[U-Boot] [PATCH] ARM: UniPhier: remove __packed that causes a problem on GCC 4.9

The DDR PHY training function, ddrphy_prepare_training() would not work if compiled with GCC 4.9.
The struct ddrphy (arch/arm/include/asm/arch-uniphier/ddrphy-regs.h) is specified with __packed because it represents a hardware register mapping, but it turned out to cause a problem on GCC 4.9.
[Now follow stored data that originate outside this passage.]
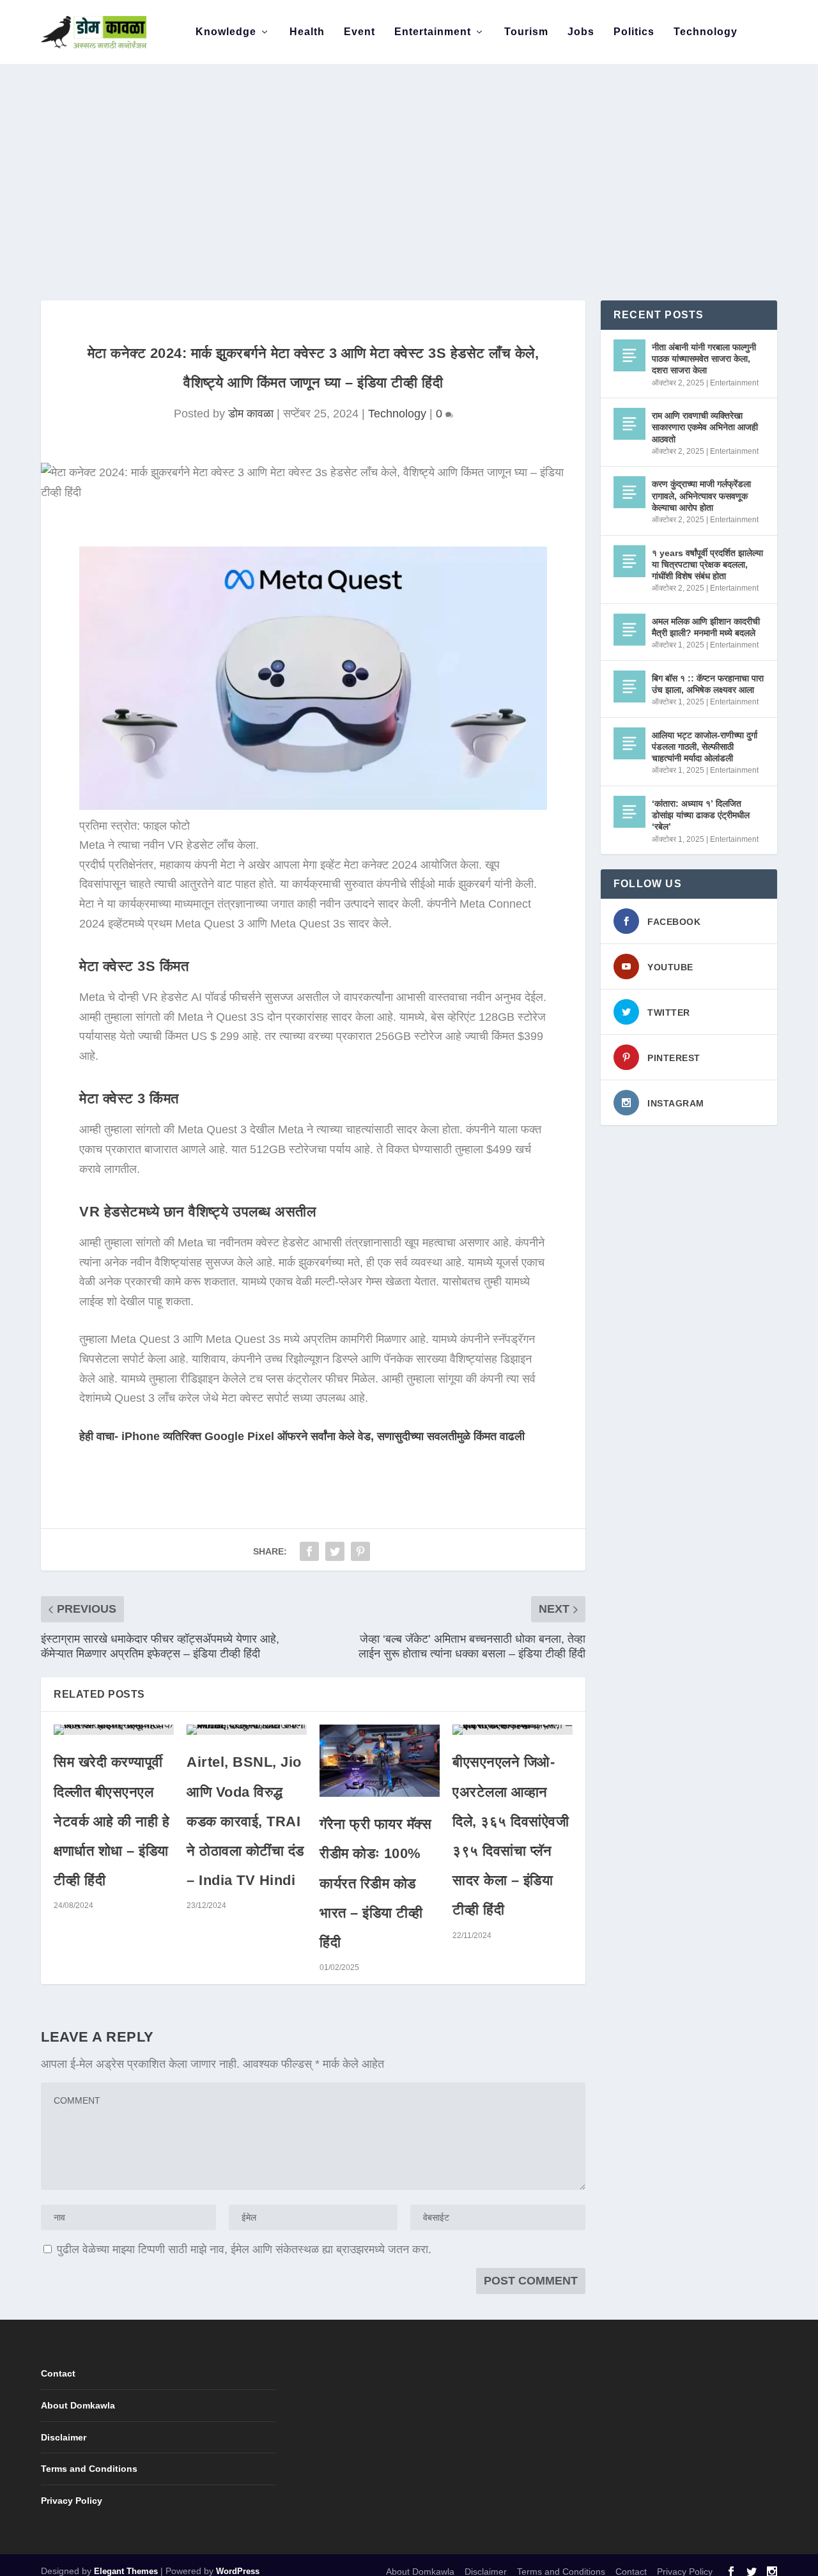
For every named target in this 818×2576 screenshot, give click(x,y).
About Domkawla (78, 2405)
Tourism (526, 32)
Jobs (580, 32)
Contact (58, 2373)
If -mno-unaligned-access is specified (actually it is in arch/arm/cpu/armv7/config.mk), GCC 4.9 is aware of the __attribute__((packed)) and generates extra instructions to perform the memory access in a way that does not cause unaligned access. (Actually it is bogus here because the register base, the first argument of the ddrphy_prepare_training(), is always given with a 4-byte aligned address.)
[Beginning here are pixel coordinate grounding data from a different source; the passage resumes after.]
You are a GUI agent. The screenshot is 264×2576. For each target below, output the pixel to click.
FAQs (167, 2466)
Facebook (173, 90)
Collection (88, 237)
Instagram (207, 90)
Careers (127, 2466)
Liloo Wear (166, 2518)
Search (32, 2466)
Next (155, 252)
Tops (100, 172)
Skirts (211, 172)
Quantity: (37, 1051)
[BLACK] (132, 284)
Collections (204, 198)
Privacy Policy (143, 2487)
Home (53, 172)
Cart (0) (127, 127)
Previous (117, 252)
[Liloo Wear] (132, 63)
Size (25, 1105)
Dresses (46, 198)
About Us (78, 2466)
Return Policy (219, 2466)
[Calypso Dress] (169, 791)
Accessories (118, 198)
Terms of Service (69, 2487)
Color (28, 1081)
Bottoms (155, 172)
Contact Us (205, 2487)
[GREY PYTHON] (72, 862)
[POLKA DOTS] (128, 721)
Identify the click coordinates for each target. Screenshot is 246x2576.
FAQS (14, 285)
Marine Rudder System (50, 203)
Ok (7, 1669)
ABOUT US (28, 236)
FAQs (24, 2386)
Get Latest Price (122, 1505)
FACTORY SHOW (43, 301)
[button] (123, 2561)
Anyway, as a result, readl() / writel() is divided into byte-wise accesses. The problem is that this hardware only accepts 4-byte register access. Byte-wise accesses lead to unexpected behavior.
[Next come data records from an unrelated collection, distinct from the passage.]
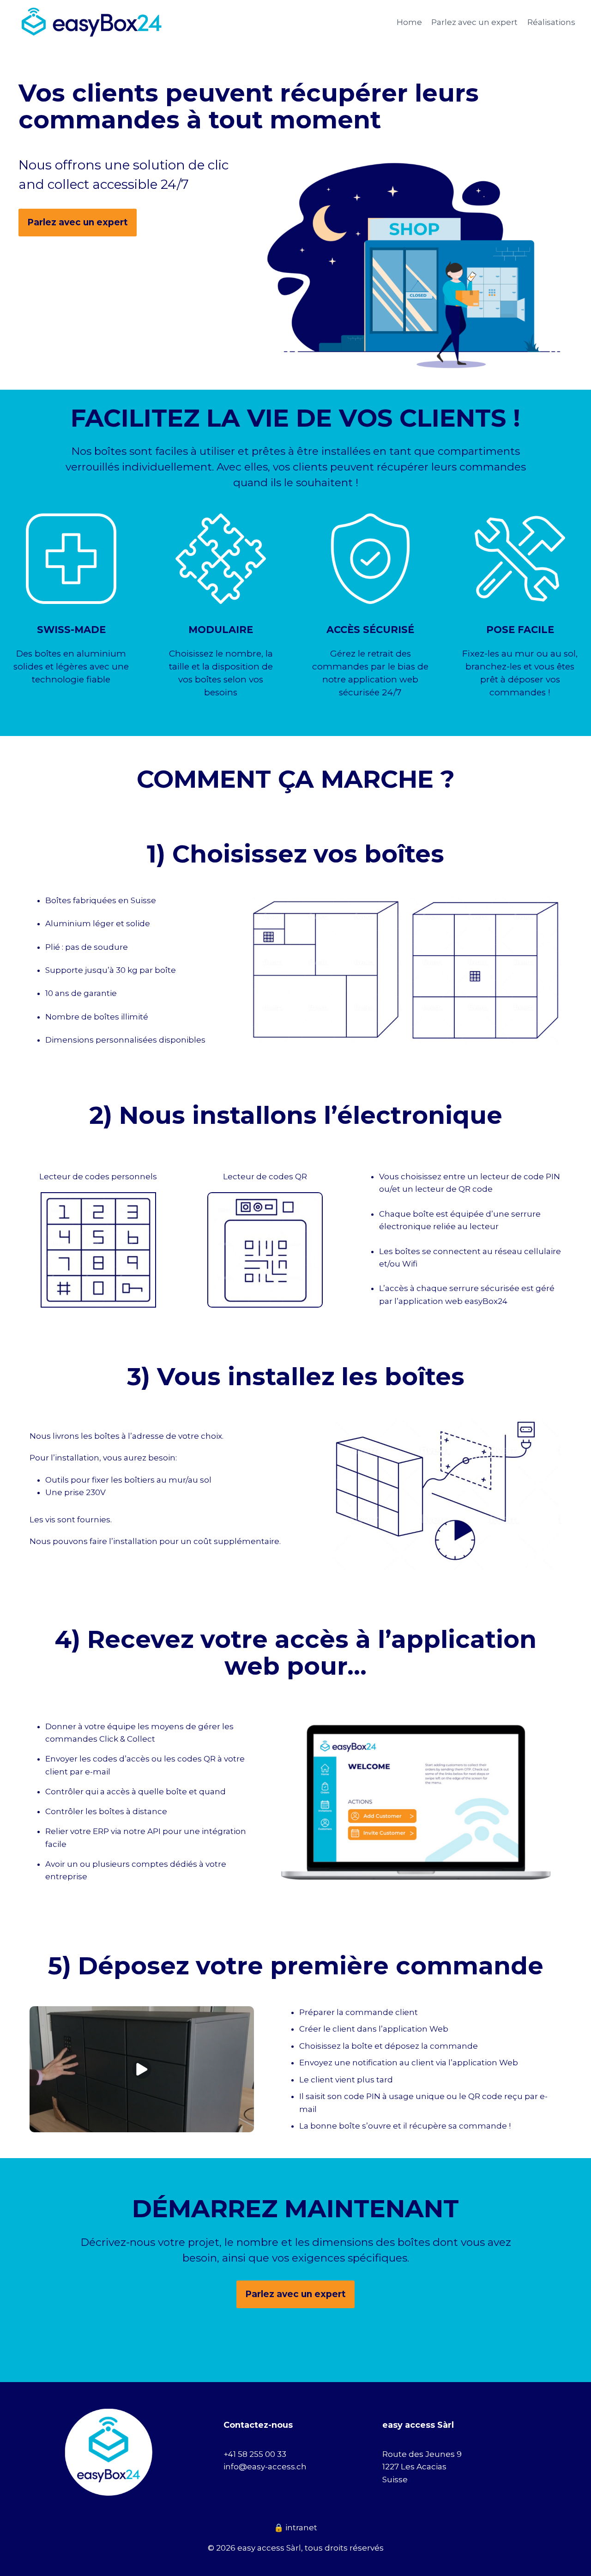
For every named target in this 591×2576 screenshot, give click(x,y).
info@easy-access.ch (265, 2466)
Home (409, 22)
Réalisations (551, 22)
There are some options to avoid this problem.
[1] Remove -mno-unaligned-access [2] Add __aligned(4) along with __packed to struct ddrphy [3] Remove __packed from struct ddrphy
[1] solves the problem for ARMv7, but it does not for pre-ARMv6 and ARMv6-M architectures where -mno-unaligned-access is default. So, [1] does not seem reasonable in terms of code portability.
Both [2] and [3] work well, but [2] seems too much. All the members of struct ddrphy have the u32 type. No padding would be inserted even if __packed is dropped.
Signed-off-by: Masahiro Yamada yamada.m@jp.panasonic.com ---
arch/arm/include/asm/arch-uniphier/ddrphy-regs.h | 2 +- 1 file changed, 1 insertion(+), 1 deletion(-)
diff --git a/arch/arm/include/asm/arch-uniphier/ddrphy-regs.h b/arch/arm/include/asm/arch-uniphier/ddrphy-regs.h index 484559c..6b7d600 100644 --- a/arch/arm/include/asm/arch-uniphier/ddrphy-regs.h +++ b/arch/arm/include/asm/arch-uniphier/ddrphy-regs.h @@ -72,7 +72,7 @@ struct ddrphy { u32 gtr; /* General Timing Register */ u32 rsv[3]; /* Reserved */ } dx[9]; -} __packed; +};
#endif /* __ASSEMBLY__ */

On Wed, Jan 07, 2015 at 07:41:38PM +0900, Masahiro Yamada wrote:
The DDR PHY training function, ddrphy_prepare_training() would not work if compiled with GCC 4.9.
The struct ddrphy (arch/arm/include/asm/arch-uniphier/ddrphy-regs.h) is specified with __packed because it represents a hardware register mapping, but it turned out to cause a problem on GCC 4.9.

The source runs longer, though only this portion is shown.